GIVEN EXERCISE 1 »
Using the movie reviews, decide whether each statement (a), (b), (c) agrees with the text. Answer yes or no, and quote the deciding words exactly.
(a) The In & Out review credits Paul Rudnick with the script.
(b) The Steel Magnolias review recommends watching the remake.
(c) Dance Of The Dead came out in 2008.

November 7, 2012

In & Out (1997)

In & Out is the sweet but somewhat unbelievable coming out tale of a forty year old man in a small Midwest town. A genuinely funny script (by Paul Rudnick) and excellent performances (especially Kevin Kline, Joan Cusack and Tom Selleck) brought bemused tears to my eyes as the end credits rolled. It's not Preston Sturges but it's probably as close as we'll get in this decade.

November 3, 2012

Steel Magnolias (2012)

Having now seen this remake of the Steel Magnolias I'd ask executive producer Queen Latifah one question: why? Nothing has been added to the original story by making all the characters black, the acting is hackneyed (excepting Jill Scott) and the movie is SO familiar it could be considered plagiarism. An integrated cast might have made this a more interesting remake but since that was not the road chosen, skip it.

October 31, 2012

Dance Of The Dead (2008)

Had John Hughes (Pretty In Pink, The Breakfast Club) directed Return Of The Living Dead, it might have been similar to Dance Of The Dead, a sometimes over-the-top zomedy about teens kicking some dead ass. The script by Joe Ballarini is fun, the acting (by no one I've ever seen) is uniformly entertaining and it's got some original zombie moments. I'd go to director Gregg Bishop's dances any time.

PROVIDED MATERIAL »
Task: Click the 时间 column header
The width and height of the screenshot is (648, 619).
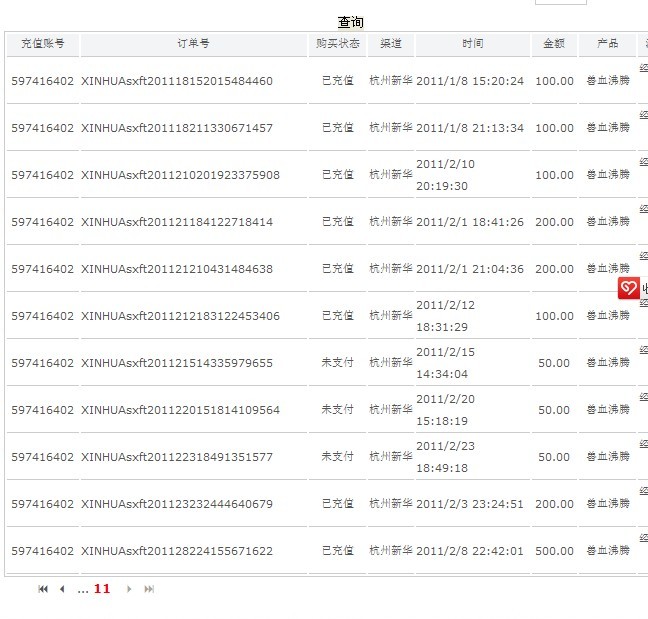Action: [x=472, y=44]
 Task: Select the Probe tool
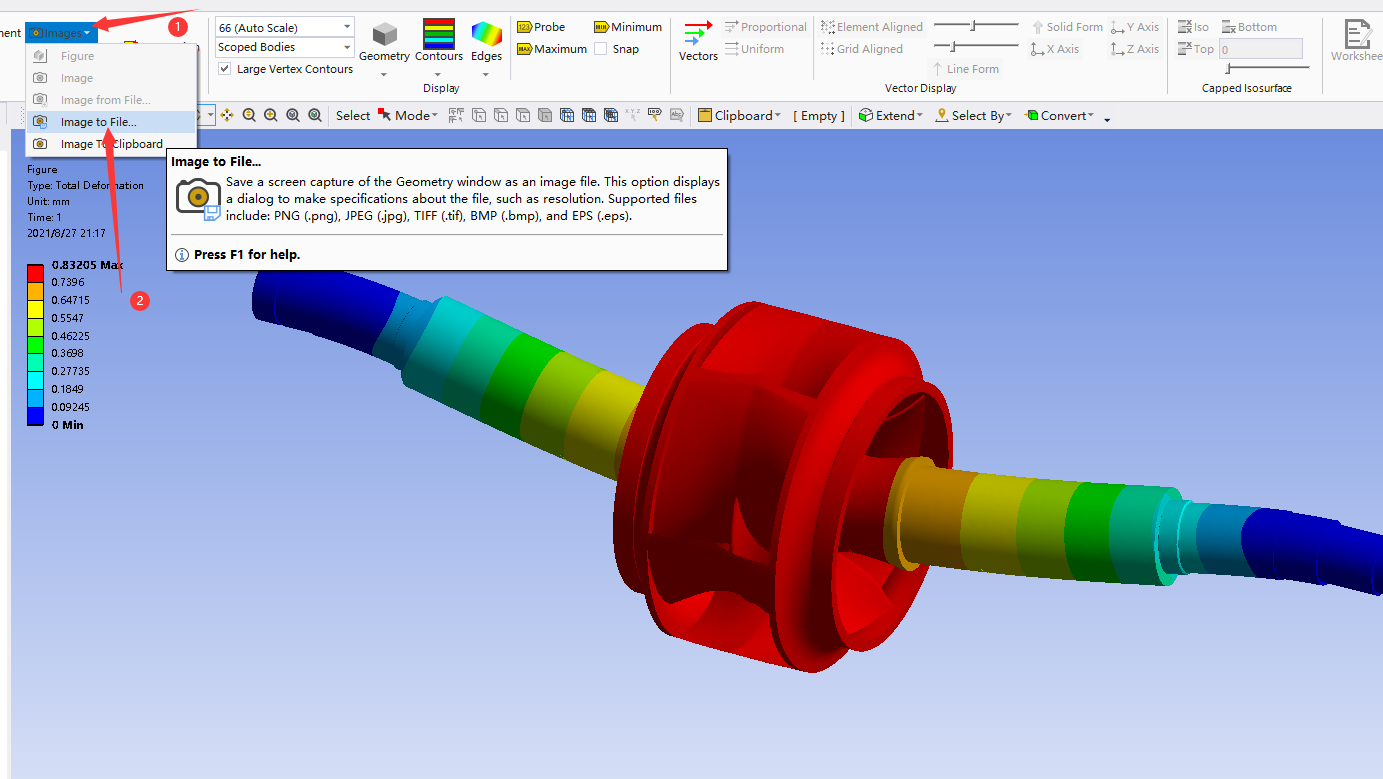[x=541, y=27]
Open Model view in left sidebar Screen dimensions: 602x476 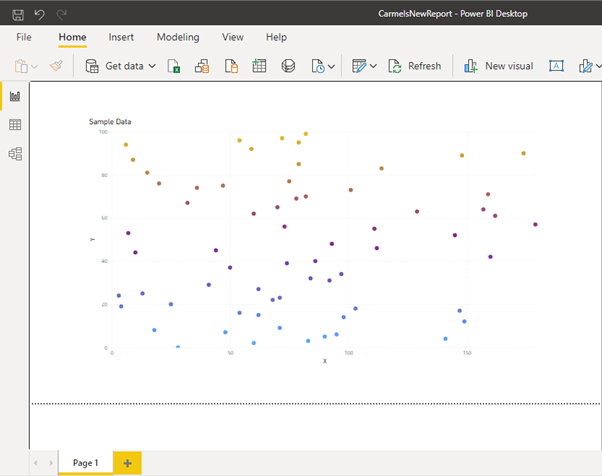(15, 154)
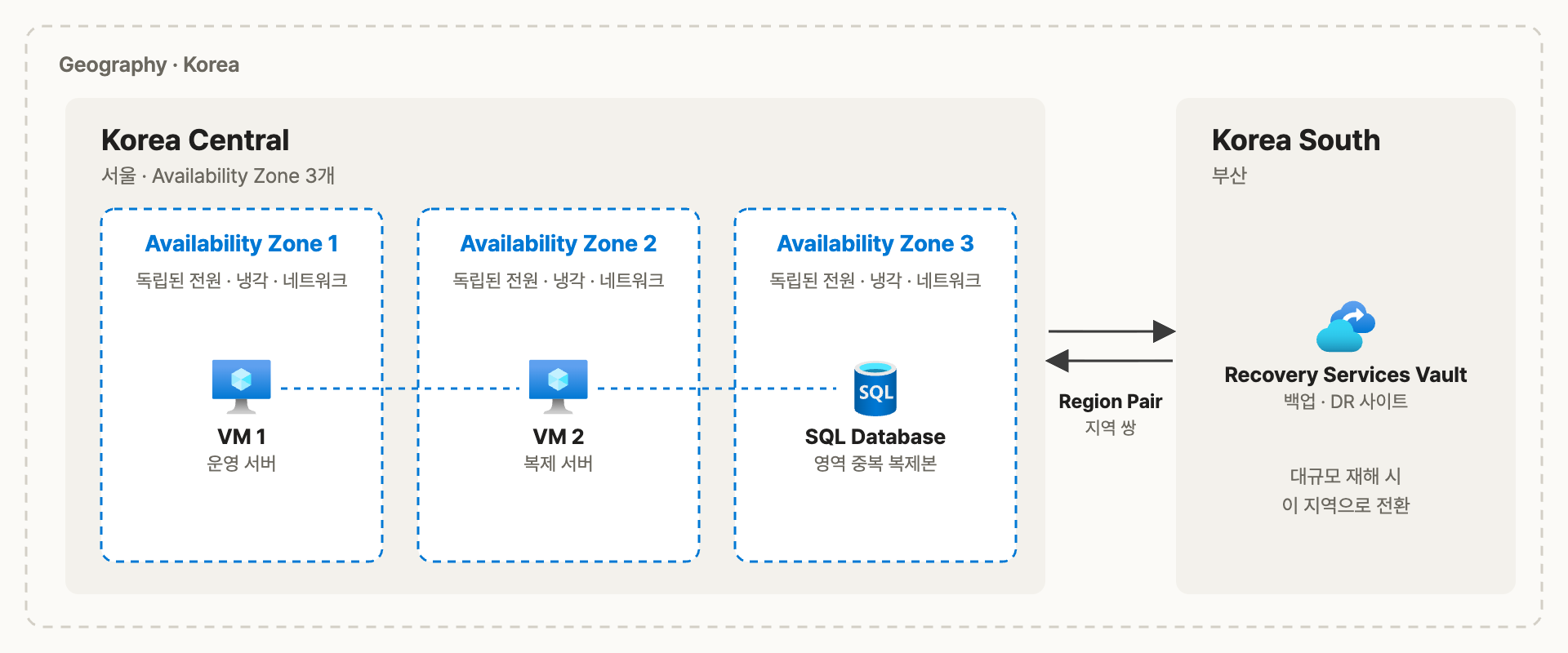Click the Region Pair label
This screenshot has width=1568, height=653.
(x=1111, y=401)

GIVEN EXERCISE 2 »
List every line of the listing that contains the word "Task".

COMPLETE RESPONSE 1 »
(a) Yes: "A genuinely funny script (by Paul Rudnick)"
(b) No: "skip it."
(c) Yes: "Dance Of The Dead (2008)"

COMPLETE RESPONSE 2 »
Task: Click the 时间 column header
 Task: Select the Probe tool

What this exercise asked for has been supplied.